(Dataset records begins)

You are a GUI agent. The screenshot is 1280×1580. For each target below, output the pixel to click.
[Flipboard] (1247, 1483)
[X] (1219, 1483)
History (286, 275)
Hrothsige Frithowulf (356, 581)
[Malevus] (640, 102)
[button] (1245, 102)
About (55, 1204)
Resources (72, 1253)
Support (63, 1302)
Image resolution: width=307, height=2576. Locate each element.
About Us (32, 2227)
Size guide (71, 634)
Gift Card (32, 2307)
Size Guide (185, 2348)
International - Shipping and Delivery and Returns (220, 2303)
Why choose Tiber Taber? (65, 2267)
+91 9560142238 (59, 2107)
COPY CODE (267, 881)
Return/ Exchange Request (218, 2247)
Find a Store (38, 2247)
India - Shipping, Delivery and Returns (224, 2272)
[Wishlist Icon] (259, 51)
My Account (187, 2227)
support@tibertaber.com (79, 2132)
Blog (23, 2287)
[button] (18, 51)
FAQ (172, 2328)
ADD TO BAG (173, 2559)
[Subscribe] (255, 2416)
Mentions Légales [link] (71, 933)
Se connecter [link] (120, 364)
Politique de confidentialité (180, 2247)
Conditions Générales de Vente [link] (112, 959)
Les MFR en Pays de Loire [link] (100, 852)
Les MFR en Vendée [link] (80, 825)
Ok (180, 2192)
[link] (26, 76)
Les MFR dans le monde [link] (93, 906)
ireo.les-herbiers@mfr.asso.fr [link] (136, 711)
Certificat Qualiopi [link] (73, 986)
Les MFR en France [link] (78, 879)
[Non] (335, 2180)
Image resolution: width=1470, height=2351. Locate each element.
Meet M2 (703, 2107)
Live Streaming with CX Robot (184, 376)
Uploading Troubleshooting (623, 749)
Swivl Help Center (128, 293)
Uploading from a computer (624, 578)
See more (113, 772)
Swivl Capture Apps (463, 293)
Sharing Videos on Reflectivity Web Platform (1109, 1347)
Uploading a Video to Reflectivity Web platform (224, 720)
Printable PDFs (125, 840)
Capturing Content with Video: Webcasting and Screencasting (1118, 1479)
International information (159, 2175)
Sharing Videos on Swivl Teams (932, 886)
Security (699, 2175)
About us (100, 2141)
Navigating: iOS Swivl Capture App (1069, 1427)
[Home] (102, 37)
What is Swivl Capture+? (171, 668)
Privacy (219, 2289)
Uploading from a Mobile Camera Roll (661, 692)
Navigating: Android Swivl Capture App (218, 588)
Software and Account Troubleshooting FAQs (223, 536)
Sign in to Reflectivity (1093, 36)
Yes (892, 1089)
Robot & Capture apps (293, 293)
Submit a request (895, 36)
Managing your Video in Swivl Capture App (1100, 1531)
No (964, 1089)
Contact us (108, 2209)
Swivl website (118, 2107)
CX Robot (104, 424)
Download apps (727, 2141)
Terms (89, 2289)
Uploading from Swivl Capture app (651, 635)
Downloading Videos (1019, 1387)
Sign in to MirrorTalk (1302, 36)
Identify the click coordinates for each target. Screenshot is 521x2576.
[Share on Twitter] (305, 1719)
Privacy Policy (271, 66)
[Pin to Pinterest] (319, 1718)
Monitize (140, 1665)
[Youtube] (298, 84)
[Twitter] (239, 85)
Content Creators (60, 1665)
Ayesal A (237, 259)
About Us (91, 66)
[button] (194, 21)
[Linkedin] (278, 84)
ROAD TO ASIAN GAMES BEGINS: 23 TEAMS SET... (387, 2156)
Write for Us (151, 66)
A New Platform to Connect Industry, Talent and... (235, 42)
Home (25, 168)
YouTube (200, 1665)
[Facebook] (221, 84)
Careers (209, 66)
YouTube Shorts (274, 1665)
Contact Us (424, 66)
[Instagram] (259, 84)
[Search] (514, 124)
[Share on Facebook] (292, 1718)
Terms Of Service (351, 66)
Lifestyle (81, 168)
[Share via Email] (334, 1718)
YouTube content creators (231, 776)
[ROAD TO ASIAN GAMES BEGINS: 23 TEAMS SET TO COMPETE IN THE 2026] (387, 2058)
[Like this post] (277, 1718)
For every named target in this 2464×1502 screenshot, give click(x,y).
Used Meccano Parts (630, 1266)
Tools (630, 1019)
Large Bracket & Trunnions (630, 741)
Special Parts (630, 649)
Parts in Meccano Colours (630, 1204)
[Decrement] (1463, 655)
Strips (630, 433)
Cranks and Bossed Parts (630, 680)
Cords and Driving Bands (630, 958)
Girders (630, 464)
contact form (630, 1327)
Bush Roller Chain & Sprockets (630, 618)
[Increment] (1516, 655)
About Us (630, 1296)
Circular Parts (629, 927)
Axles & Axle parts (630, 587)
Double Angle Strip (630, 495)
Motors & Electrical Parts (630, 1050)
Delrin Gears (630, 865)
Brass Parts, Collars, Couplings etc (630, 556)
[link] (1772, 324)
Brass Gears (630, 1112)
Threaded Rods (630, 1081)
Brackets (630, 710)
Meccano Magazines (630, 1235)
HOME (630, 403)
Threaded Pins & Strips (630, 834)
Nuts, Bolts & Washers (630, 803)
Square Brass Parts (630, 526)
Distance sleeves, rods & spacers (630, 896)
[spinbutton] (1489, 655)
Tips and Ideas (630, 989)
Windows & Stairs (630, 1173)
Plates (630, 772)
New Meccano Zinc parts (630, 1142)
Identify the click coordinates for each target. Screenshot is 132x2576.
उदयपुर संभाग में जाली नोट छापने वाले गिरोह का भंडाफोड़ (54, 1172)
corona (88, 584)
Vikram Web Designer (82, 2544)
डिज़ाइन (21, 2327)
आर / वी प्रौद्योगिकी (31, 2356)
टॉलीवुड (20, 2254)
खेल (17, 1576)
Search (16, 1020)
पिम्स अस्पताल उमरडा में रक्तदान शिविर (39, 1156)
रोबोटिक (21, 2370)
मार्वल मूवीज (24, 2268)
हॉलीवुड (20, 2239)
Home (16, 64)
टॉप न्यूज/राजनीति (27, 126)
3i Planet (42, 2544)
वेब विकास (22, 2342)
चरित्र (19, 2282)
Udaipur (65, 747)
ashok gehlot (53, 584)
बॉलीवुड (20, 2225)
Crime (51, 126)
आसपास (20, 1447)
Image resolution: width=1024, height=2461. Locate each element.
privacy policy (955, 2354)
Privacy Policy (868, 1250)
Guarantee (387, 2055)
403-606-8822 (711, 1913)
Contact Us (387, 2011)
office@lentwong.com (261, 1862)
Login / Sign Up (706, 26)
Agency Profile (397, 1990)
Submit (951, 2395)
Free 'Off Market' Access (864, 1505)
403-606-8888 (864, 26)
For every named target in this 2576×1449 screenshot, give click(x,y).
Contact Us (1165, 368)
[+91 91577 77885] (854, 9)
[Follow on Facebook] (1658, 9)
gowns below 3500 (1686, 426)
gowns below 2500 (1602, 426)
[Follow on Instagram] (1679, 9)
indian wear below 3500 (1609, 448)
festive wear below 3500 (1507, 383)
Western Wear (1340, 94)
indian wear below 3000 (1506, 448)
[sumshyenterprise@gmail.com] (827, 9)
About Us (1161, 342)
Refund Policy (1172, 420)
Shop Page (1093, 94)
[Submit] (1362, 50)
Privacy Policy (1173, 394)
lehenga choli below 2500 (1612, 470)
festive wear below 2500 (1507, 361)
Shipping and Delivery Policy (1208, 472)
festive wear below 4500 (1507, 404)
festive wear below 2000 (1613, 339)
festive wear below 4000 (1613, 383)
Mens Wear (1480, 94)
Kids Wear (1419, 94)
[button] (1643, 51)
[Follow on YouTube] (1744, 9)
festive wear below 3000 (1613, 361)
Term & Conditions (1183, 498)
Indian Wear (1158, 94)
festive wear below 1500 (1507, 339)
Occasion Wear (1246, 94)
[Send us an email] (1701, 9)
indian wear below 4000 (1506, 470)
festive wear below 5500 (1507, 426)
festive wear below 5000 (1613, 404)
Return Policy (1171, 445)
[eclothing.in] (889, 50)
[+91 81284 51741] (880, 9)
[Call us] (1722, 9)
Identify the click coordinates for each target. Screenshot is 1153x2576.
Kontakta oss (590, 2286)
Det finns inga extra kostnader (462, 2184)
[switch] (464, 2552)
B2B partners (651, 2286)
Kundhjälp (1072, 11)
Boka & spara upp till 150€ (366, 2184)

(Dataset records ends)

▶ [Your assignment]: Reproduce word for word only the first line of the listing above and each line after it through the line with "International - Shipping".

▶ [Response to this task]:
You are a GUI agent. The screenshot is 1280×1580. For each target below, output the pixel to click.
[Flipboard] (1247, 1483)
[X] (1219, 1483)
History (286, 275)
Hrothsige Frithowulf (356, 581)
[Malevus] (640, 102)
[button] (1245, 102)
About (55, 1204)
Resources (72, 1253)
Support (63, 1302)
Image resolution: width=307, height=2576. Locate each element.
About Us (32, 2227)
Size guide (71, 634)
Gift Card (32, 2307)
Size Guide (185, 2348)
International - Shipping and Delivery and Returns (220, 2303)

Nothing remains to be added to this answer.